Artistic depiction of a butterfly above the bioinspired imaging sensor. Credit: The Grainger College of Engineering at University of Illinois Urbana-Champaign
Key points:
- Inspired by the visual system of the Papilio xuthus butterfly, researchers have developed an imaging sensor for the UV range inaccessible to the human eye.
- This technology is capable of imaging the spectral signatures of biomedical markers to distinguish between cancer cells and normal cells with 99% accuracy.
- The sensor has the potential to help ensure clear margins when surgically removing cancerous tumors.
Researchers, drawing inspiration from the visual system of the Papilio xuthus butterfly, have developed an imaging sensor for the UV range inaccessible to the human eye. This technology, outlined in Science Advances, is capable of imaging the spectral signatures of biomedical markers to distinguish between cancer cells and normal cells.
The sensor uses stacked photodiodes and perovskite nanocrystals (PNCs), which are capable of imaging wavelengths in the UV range. A thin layer of PNCs with a tiered array of silicon diodes mimics the UV sensing mechanism of the Papilio xuthus butterfly.
The PNC layer of the sensor absorbs UV photons and re-emits light in the visible spectrum that is then detected by the tiered silicon photodiodes.
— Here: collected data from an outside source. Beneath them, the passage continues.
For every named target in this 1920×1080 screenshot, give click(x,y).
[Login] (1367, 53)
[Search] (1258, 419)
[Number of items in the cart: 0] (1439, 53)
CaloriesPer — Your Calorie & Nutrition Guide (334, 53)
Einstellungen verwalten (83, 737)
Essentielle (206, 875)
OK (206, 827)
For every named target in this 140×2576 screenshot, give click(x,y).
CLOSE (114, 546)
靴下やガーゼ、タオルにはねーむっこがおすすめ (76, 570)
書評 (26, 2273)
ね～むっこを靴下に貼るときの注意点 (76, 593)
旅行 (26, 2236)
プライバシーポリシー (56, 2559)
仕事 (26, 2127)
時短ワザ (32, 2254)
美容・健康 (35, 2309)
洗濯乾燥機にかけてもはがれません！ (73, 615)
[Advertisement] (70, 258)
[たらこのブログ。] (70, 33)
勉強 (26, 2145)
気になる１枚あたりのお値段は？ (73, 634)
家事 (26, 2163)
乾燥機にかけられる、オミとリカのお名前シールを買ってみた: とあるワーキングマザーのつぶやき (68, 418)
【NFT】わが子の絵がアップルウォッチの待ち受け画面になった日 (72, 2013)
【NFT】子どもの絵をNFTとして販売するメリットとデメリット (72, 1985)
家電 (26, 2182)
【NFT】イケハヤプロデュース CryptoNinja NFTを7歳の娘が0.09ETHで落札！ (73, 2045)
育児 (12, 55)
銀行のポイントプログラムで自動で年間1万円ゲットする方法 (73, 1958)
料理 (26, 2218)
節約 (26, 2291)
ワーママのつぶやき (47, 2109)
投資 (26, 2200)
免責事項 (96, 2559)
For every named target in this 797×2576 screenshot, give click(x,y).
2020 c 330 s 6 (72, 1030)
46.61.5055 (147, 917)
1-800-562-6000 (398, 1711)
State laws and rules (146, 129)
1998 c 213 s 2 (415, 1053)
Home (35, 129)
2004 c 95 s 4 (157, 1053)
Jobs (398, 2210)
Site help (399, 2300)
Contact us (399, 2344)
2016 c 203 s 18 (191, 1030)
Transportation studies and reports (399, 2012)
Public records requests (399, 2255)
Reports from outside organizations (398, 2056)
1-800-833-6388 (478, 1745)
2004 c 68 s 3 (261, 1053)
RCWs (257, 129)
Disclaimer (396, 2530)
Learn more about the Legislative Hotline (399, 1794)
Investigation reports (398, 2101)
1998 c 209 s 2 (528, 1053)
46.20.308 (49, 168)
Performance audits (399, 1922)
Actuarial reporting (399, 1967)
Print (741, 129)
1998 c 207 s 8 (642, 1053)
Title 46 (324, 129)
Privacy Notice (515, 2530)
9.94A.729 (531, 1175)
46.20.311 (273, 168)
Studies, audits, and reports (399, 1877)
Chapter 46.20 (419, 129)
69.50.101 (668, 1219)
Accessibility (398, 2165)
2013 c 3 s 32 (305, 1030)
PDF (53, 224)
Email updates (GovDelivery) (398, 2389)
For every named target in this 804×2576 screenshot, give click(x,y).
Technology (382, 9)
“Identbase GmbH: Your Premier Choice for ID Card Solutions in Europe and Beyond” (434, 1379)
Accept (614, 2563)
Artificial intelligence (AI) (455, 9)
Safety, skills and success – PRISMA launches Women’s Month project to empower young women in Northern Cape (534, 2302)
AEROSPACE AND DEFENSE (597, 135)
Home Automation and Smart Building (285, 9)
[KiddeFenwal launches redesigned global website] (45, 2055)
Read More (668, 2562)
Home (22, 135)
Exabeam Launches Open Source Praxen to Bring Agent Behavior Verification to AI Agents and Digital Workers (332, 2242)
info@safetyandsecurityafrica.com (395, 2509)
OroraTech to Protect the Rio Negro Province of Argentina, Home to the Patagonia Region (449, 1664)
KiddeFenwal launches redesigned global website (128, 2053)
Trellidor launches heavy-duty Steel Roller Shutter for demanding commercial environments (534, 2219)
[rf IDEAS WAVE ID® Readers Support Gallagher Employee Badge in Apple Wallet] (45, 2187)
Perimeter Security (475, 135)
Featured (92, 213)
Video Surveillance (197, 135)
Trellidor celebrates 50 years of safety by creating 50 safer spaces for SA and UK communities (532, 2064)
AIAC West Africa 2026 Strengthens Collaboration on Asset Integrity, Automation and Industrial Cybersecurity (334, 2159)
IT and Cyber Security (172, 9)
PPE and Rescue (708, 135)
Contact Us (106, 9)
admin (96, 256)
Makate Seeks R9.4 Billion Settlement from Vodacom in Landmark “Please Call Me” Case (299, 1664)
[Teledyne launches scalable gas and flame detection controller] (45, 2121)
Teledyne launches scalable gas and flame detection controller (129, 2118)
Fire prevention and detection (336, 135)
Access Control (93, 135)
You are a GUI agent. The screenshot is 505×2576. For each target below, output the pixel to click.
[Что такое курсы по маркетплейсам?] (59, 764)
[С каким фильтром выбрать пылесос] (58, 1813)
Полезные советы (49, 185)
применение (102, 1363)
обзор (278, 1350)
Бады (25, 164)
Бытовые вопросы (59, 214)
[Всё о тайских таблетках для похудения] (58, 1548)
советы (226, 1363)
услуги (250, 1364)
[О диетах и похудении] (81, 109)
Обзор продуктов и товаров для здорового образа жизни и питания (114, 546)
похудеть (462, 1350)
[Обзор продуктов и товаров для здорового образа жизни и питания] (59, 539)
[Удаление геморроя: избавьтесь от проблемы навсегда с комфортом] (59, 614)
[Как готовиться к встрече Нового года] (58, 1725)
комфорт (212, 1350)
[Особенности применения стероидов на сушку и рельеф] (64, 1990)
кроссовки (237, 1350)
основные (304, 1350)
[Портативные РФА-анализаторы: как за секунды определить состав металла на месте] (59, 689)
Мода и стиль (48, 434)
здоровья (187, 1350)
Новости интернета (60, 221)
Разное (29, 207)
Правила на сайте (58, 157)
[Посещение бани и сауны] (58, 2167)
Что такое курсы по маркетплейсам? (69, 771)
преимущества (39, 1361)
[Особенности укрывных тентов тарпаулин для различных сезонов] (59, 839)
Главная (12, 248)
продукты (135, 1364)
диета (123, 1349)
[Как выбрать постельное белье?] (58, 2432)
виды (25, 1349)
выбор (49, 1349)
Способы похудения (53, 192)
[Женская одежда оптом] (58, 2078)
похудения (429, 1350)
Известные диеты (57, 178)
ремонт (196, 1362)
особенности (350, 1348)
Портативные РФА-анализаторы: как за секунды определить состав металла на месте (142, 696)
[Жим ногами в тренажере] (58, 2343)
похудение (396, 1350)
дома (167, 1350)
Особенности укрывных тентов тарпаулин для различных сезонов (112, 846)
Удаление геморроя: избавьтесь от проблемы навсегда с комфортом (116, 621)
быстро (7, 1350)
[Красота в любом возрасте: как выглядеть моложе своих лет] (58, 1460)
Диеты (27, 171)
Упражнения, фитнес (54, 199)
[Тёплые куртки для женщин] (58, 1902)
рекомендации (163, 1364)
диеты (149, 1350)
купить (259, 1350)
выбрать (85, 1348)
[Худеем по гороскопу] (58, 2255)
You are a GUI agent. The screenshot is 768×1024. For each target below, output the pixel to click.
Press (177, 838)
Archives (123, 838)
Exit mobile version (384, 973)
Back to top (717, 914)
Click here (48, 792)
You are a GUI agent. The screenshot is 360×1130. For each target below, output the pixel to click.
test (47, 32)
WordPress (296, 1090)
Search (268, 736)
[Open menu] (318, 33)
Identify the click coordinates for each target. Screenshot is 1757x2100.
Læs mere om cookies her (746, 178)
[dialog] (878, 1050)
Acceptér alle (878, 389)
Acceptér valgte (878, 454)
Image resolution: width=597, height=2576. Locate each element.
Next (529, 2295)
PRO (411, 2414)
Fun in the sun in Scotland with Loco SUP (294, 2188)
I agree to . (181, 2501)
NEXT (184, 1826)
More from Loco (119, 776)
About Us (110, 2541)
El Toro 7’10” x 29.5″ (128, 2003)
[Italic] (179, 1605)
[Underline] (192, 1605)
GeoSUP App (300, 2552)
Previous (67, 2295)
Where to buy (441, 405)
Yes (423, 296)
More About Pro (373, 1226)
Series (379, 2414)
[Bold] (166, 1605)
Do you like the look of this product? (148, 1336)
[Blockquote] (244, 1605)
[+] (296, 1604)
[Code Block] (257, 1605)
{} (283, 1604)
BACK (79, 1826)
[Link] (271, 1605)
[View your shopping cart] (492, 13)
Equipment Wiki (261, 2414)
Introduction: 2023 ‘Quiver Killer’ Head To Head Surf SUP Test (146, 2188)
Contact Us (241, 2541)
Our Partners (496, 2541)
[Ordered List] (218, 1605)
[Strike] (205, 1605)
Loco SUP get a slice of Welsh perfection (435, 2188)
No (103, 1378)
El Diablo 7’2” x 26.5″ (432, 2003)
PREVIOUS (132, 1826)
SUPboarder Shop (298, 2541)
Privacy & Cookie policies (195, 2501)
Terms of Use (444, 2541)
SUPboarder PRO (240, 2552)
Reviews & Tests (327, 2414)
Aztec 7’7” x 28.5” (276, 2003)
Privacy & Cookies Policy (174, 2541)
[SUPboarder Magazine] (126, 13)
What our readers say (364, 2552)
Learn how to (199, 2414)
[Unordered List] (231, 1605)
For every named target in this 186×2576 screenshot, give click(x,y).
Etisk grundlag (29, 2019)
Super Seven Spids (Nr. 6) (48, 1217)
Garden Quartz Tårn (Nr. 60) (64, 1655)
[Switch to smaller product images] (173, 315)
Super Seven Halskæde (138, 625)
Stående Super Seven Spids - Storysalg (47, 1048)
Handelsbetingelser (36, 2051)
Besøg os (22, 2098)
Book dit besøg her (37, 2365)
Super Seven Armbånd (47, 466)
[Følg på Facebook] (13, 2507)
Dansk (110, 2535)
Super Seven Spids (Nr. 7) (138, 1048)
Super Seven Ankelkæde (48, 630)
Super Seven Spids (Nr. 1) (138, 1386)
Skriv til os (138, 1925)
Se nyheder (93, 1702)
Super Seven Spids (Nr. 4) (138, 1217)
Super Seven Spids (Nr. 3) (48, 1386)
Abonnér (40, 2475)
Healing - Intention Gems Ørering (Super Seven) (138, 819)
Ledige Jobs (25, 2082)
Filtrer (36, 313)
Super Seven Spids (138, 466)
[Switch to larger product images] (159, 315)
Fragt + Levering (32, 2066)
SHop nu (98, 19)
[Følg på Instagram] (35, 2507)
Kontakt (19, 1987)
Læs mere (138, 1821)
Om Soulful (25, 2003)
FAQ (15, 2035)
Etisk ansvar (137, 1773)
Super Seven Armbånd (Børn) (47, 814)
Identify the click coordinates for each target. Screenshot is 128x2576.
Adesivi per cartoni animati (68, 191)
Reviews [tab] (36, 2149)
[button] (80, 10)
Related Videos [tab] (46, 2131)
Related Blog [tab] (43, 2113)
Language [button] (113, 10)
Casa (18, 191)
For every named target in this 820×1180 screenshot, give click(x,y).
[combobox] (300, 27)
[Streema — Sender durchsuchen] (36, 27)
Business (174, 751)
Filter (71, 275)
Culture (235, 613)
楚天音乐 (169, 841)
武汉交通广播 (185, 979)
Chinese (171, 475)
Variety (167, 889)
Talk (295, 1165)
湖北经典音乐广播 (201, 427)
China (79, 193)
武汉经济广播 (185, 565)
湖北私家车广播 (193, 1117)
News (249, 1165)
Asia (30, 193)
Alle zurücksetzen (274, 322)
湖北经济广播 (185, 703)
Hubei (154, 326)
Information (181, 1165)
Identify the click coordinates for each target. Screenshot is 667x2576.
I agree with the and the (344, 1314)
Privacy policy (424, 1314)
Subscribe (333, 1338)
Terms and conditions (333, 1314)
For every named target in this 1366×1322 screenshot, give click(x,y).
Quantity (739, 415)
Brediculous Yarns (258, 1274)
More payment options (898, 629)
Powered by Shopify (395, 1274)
By processing these signals, researchers can map and identify UV signatures and their related biomarkers.
“Imaging the UV region has been limited,” explained study author Shuming Nle. “Now we have come up with this technology where we can image UV light with high sensitivity and can also distinguish small wavelength differences.”
Various biomarkers—amino acids, proteins and enzymes—are present at higher concentrations in cancerous tissue than in healthy tissue. When excited with UV light, these markers light up and autofluoresce. As cancer and healthy cells have distinct markers and spectral signatures, the two classes can be differentiated based on their UV spectrum fluorescence.
In this study, researchers found their sensor could distinguish between cancer cells and normal cells with 99% confidence. As a result, the team envisions using the sensor during surgery to ensure clear margins when removing a cancerous tumor.
“This new imaging technology is enabling us to differentiate cancer versus healthy cells and is opening up new and exciting applications beyond just health,” said Nle.